Snail2 promotes osteosarcoma cell motility through remodelling of the actin cytoskeleton and regulates tumor development.

The function of Snail2 in mesenchymal tumors is, to date unknown. Using knockdown and overexpression studies, we show that Snail2 regulates migration and invasion of osteosarcoma cells. Knockdown resulted in significantly decreased motility, remodelling of the actin cytoskeleton, and loss of cellular protrusions. Over-expression increased motility, formation of actin-rich cellular protrusions, and altered expression of some non-canonical Wnt pathway components whilst decreasing expression of the adhesion molecule OB-cadherin. Unexpectedly, knockdown also resulted in significantly smaller tumors in an in vivo CAM assay. Therefore Snail2 may be a potential therapeutic target for clinical intervention of osteosarcoma.

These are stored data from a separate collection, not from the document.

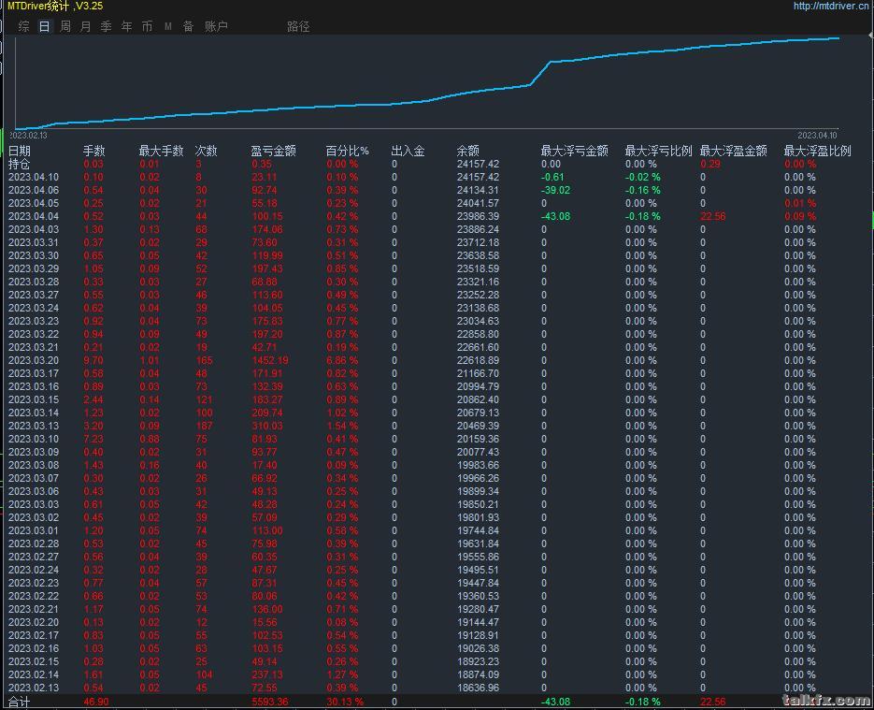
Task: Open the 季 quarterly tab
Action: 107,27
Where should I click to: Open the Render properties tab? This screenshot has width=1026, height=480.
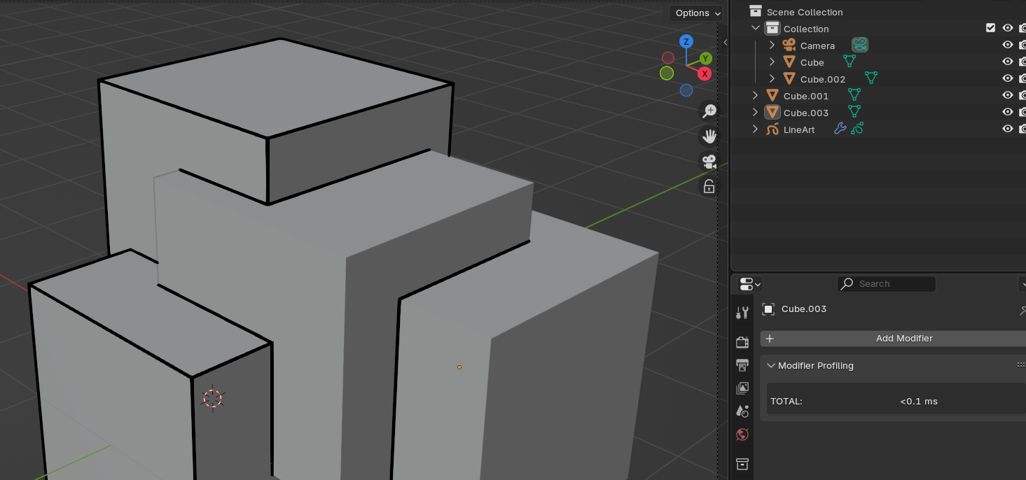(742, 341)
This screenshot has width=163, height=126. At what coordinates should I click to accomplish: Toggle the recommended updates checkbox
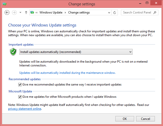coord(20,85)
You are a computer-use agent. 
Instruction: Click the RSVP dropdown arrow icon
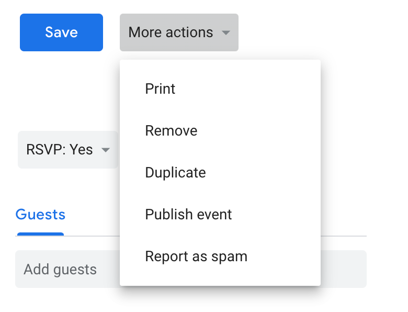tap(105, 150)
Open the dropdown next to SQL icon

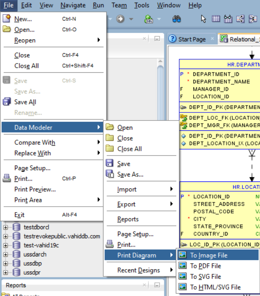coord(159,19)
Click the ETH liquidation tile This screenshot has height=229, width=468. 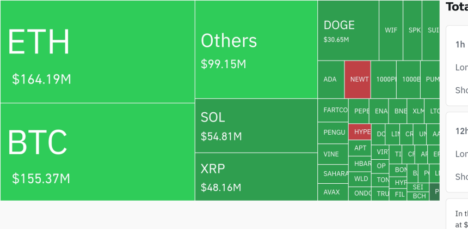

Expression of Snail2 in long bone osteosarcomas correlates with tumour malignancy.

Snail2 is a marker of malignancy in epithelial tumours; however, in sarcomas, it is not known if this protein is present. Here we examine the expression of Snail2 in one type of sarcoma, osteosarcoma, and explore its relationship to tumour grade, subtype and anatomical location in cases of long bone and cranial bone osteosarcoma. Long bone osteosarcomas typically have a much greater metastatic capability and a poorer prognosis. We find that Snail2 is expressed in the three main subtypes of long bone osteosarcoma--osteoblastic, chondroblastic and fibroblastic. Regression analysis showed that Snail 2 expression was statistically correlated with tumour grade (p = 0.014) in all of these subtypes. Snail2 was only expressed in high-grade cranial bone osteosarcomas, suggesting a link between Snail2 expression and metastasis. This is the first time Snail2 has been associated with any sarcoma, and this study shows that Snail2 may be a useful prognostic marker for this disease.